April 7th, 2011 9:18 AM by Lehel S.
Treasuries and mortgages started a little weaker this morning; at 8:00 the 10 yr -5/32 and mortgages -2/32 (.06 bp). By 9:00 the 10 moved back to unchanged and mortgages +1/32 (.03 bp) frm yesterday's close. US stock indexes in pre-market trading were unchanged at 9:00. At 9:30 the DJIA opened -9, 10 yr note +1/32 3.55% unch, mortgage prices
+2/32 on 30s, +3/32 on 15s.
Weekly jobless claims at 8:30 were down 10K to 382K after another slight upward revision last week from 388K to 392K, the second week in a row claims have been revised a little higher from original reports. Continuing claims edged lower, to 3.72 mil from 3.73 mil last week.
A lot of media focus on the budget talks in Washington and to keep everyone on edge hyping the possibility of a government shutdown that is very unlikely. The Pres and Congressional leaders are close to an agreement to avoid even a few days of closings. This budget debate only deals with the budget through the end of this fiscal year (Sept); it is a prelim to the big debate (fight) over the 2012 budget. Politicians talk the talk about getting the budget deficit under control but for many years have not had the guts to walk the walk. Even some economists are out there saying the budget isn't a priority, zombies walking in a death gaze.
March chain store sales were better than expected. Not much, but better overall. Markets expected it and the various reports have done little to motivate investors.
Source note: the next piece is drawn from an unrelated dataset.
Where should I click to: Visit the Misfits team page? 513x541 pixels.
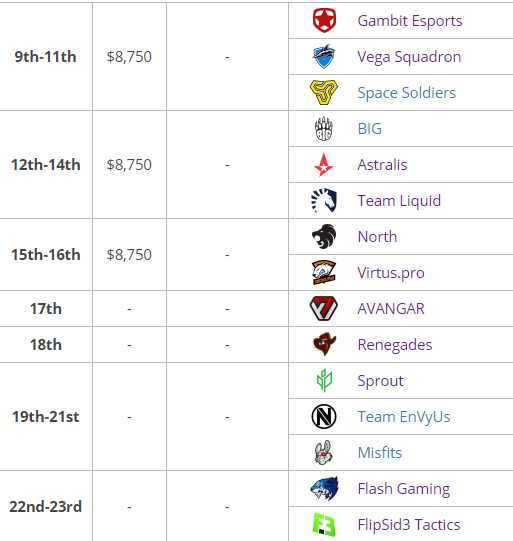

Later this morning Treasury will announce the details for next week's auctions; 3 yr and 10 yr notes and 30 yr bond should total $66B down from $72B on last months same auctions.
The European Central Bank did what was widely expected and telegraphed by Jean Claude Trichet the head man at the ECB; it increased its base rate to 1.25% from 1.00%, the first rate increase in three years. Trichet said the increase was not the beginning of a series of increases, but most economists believe it is and that the rate will be at 1.75% by the end of the year. German economic growth and increasing signs of inflation in Europe is setting up more rate hikes justifying that rationale. Today’s ECB rate increase is the first since July 2008 and also the first time in 40 years that Europe’s benchmark has risen before the U.S. equivalent. Our Fed is reluctant to move rates on the belief that inflation isn't a problem and that the economy is still weaker than what the Fed wants to see.
The Bank of England also met today but left its base rate unchanged their policy makers judged the need to aid the recovery took precedence over the fastest inflation in more than two years. England's rate is 0.5% and has been at that level for 26 months. UK service sector saw improvement last month as announced Tuesday but manufacturing stalled in Feb. The UK struggling with inflation increase while consumer spending is being pressured by higher prices. The British Chamber of Commerce this week said first- quarter growth was probably between 0.6% and 0.7%. It said this is weaker than expected and adds to the argument that the Bank of England should delay raising its key interest rate.
Yesterday the 10 yr note broke its near term minor support at 3.50% to close at 3.55%. The 10 is now trading above its 20 and 40 day MAs on the yield chart. Mortgage markets also seeing breaks on its charts, slightly below the 20 and 40 day MAs on the price charts.